Later I would vividly remember not crying at her bedside because I felt it rude to do so. An ICU is full of people close to death, each with their own story of suffering, the last thing they needed was to hear my cries. On reflection, not a normal thought process but one I imagine protected me. At least until I got home. Alone, I cried and I wouldn’t stop for days but I guess to understand what had just occurred I’d have to go back.

This was the second time someone had given her the diagnosis. The first time was on Good Friday back in 2008. Osteosarcoma of the right tibia. In 2015 there were just 551 new cases of Bone sarcoma in the U.K., making up less than 1% of all cancers and Osteosarcoma makes up 30% of all bone sarcomas. So it accounts for just 0.003% of cancer cases. Osteosarcoma is most common and in teenagers and young adults. So as she said:

“Even with this, I am a rarity.”

A wry smile and a joke. That was how she approached her illness.

She had christened it ‘Frank’.

Her prize for adopting Frank was six rounds of chemotherapy and a brand new titanium tibia. Did she have any questions for the doctor?

“Will the scanner buzz me at airport security?”

“Yes.”

“If I’m short of cash can I sell the leg?”

“No.”

Ten years and many side effects later—she was facing down a second diagnosis. She didn’t name it this time, but I called it ‘The Bastard’ for posterity. The Bastard, for all intents and purposes, was an enemy in an unwinnable war. She received the test results in June 2018 with the news that cancer had taken hold in her spine. Having metastasized, it had a shopping list of organs:

  • Stomach

  • Lungs

  • Breast

  • Brain

That last one? Yeah. That was a real fuck you to someone who had already lost her ability to walk outdoors without the aid of a wheelchair. Someone who had lost feeling in her extremities because of Peripheral Neuropathy.

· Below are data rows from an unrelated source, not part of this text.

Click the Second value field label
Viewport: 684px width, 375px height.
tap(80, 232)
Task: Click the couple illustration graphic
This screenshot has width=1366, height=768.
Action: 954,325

To have dealt with all that for ten years and now have her brain consumed by this was heartbreaking. It was only a matter of time before she would lose all motor function. But something unexpected happened. After receiving a high dose of steroids her motor function returned. It had only been a week, but the difference was night and day. She could raise her arms, sit-up unassisted and could even take a few steps. The sense of pride I felt at seeing this woman, who against all odds was once again back on her feet was immense.

It was enough for the doctors to allow her home but even with this progress, the path only went in one direction and had one end. Now there was an invisible clock hanging over her head. No one knew how much time she’d have left, it’s not an exact science. Though with this improvement and some chemotherapy the doctors estimated six-nine months. Best-case scenario? Up to two years.

It was late July, summer was in full swing. England was marching on in the World Cup and though we marked her 54th birthday in the hospital, we could now have time at home. Planning how best to spend the time she had left.

And in my deepest desperation, I did something that most people end up doing at least once in their life. I prayed to a God I had never believed in. I prayed she would be around for my 32nd birthday and that we’d get one more Christmas together.

In the eerie silence of the chapel, if I really listened—I heard a ticking clock I couldn’t see.